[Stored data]
= = =

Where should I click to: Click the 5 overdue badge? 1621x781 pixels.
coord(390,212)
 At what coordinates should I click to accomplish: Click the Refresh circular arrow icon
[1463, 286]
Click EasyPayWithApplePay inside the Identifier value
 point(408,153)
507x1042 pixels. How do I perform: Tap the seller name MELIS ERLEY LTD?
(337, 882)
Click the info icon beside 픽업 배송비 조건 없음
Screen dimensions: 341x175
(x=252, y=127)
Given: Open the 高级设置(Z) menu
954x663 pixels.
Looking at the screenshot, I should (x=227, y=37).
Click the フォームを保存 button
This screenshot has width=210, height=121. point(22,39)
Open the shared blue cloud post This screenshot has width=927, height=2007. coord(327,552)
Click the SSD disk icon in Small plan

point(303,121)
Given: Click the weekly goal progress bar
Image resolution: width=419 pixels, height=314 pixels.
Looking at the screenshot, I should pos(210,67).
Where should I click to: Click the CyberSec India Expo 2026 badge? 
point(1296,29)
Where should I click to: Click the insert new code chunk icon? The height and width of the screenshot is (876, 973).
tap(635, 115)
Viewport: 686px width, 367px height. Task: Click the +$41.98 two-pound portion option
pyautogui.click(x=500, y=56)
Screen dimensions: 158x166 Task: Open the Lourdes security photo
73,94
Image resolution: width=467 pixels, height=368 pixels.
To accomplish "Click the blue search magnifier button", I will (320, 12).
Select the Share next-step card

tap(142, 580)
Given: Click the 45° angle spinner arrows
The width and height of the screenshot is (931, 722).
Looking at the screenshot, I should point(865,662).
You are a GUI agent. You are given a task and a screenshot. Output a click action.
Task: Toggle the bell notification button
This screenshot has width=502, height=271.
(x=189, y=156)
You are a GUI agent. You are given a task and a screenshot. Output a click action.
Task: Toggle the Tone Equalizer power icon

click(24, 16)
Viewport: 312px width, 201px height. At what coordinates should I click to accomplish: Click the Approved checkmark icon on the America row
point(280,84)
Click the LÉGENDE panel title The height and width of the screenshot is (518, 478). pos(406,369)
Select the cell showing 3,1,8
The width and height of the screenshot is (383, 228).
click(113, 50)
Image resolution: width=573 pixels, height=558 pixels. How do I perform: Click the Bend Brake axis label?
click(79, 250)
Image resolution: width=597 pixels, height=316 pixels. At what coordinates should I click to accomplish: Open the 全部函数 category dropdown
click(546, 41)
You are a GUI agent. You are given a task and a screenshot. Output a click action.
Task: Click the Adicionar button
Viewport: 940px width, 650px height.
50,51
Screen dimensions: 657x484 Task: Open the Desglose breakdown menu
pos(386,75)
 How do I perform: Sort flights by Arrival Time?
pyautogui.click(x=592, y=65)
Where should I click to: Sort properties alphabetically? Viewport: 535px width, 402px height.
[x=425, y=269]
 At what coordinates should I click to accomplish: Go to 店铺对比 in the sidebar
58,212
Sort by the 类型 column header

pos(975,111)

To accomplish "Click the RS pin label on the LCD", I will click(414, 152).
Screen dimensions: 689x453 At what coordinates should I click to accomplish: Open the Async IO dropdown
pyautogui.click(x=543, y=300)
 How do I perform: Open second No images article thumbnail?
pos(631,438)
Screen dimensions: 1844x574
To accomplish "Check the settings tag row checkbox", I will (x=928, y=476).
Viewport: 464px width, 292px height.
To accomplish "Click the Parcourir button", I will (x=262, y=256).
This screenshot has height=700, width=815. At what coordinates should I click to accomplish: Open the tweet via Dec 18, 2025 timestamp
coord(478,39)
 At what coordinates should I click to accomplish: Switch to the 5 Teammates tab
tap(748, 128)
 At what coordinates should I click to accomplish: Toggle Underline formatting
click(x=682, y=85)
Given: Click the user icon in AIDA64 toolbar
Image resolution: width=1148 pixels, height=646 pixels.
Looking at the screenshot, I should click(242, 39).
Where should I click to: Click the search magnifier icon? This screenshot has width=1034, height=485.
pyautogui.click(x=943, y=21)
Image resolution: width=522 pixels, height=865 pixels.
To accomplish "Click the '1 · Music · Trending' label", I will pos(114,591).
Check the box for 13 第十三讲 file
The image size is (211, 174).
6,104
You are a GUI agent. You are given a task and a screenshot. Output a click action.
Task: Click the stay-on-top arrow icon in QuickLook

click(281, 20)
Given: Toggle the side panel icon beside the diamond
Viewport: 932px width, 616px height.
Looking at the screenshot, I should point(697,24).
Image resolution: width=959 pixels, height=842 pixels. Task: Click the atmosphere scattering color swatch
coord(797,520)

= = =

Try it: Search the entries for the word "panel". Copy each line where it appears.

Response for this exercise:
Click the LÉGENDE panel title The height and width of the screenshot is (518, 478). pos(406,369)
Given: Toggle the side panel icon beside the diamond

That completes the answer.